` ALAN: Assembly Line Adaptive "Netbot" (ALAN)

ALAN: Assembly Line Adaptive Netbot (ALAN):
A Practical Robot for Industry ?

Concept Sketch by Ken Goldberg (January 2009)

This note describes a concept tentatively called ALAN: Assembly-Line Adaptive Netbot, a proposed practical robot system for applications in manufacturing, material handling, and food production that is emerging from discussions between leaders from industry and academic research.

1) Industry expert report that the major obstacle to use of robots is the collateral costs and time required to design and create "robot compatible" environments with feeders, fixtures, lighting, sensors, etc. These costs can exceed the cost of robot arms by a factor of 2x-10x.

2) Consider a hypothetical alternative: the ALAN, Assembly-Line Adaptive Netbot: a practical robot system with the approx. form-factor and basic manipulation ability of a human worker (two arms, some sensing). ALAN need not be "humanoid" in appearance, but is designed to be quickly installed in unmodified factory environments and rapidly "trained" using vision and local tele-operation to perform a given repetitive manipulation task. ALANs may have access to CAD models of parts. Once trained at a particular task, ALANs can store this information online for future access. ALANs would use machine learning to improve performance at any task over time and will be connected to the network to share data and call for human assistance when necessary.

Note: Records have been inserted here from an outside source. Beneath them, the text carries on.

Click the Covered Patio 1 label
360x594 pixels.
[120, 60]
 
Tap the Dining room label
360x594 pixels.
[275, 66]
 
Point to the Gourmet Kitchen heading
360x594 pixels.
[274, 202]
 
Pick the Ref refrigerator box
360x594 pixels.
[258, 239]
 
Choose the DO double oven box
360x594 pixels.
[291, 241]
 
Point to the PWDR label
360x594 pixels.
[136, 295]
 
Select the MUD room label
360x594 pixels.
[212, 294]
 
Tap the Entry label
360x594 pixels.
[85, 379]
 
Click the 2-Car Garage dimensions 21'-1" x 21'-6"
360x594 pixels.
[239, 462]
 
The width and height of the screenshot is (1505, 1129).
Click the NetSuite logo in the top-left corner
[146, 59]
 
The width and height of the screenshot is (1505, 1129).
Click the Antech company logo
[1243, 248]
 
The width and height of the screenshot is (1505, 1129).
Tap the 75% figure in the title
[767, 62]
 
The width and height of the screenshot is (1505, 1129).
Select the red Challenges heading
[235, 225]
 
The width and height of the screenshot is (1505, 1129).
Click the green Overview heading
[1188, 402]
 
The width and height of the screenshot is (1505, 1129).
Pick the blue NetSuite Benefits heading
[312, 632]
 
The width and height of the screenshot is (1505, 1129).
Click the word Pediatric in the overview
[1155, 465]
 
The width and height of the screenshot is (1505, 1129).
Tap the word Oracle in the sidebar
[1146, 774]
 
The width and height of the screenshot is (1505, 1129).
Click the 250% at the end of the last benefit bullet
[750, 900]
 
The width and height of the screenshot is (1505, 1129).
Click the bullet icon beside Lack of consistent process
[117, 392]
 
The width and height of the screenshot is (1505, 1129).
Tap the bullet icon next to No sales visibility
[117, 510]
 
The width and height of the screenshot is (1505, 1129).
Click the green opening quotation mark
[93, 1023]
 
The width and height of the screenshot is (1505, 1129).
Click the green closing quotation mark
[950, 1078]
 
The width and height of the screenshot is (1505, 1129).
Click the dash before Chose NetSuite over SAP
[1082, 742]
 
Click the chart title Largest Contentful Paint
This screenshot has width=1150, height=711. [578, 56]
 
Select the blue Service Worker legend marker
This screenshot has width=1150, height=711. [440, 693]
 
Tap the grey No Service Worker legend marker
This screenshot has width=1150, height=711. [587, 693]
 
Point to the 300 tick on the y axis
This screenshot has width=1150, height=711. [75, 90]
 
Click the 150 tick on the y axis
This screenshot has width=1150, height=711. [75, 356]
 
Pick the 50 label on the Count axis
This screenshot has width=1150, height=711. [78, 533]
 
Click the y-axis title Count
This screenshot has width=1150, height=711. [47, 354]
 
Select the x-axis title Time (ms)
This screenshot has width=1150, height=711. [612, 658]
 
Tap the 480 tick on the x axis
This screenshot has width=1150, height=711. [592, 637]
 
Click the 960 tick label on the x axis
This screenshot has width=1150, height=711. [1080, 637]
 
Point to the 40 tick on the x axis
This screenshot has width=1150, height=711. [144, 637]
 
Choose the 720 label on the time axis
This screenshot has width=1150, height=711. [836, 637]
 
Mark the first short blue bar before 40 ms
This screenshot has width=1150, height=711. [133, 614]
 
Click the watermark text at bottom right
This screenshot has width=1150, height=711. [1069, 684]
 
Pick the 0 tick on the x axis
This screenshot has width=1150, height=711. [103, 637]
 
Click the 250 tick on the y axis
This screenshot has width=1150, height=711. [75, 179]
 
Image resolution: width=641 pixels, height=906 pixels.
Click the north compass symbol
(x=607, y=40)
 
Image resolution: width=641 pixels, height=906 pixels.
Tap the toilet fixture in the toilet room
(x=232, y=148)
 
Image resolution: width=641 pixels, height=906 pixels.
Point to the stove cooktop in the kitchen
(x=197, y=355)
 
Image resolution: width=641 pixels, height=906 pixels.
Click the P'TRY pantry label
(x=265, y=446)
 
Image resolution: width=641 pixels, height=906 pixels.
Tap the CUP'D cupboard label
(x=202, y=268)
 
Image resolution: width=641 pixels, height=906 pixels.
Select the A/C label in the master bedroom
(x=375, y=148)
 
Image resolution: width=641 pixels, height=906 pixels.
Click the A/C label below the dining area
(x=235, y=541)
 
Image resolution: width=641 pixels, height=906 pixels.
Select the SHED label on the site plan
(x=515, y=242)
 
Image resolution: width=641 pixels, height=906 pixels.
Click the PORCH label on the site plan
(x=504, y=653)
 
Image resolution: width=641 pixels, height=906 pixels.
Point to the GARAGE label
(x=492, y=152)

3) ALANs would have human-safe features and so could be co-located with people without requiring changes to existing environments and would allow industry to adopt robots in stages over time. Industry experts say that such a robot at a cost of $100K would be appealing and have a payback period of less than two years.

4) ALANs could build on emerging advances in robot learning, statistical pattern recognition, laser range sensors, algorithmic automation methods.

To achieve this goal, research is needed in robot learning, robust manipulation, machine vision, mechanical modeling, motion planning, and related subfields.

A relatively low-cost hardware platform would allow research groups to evaluate experimentats and share results.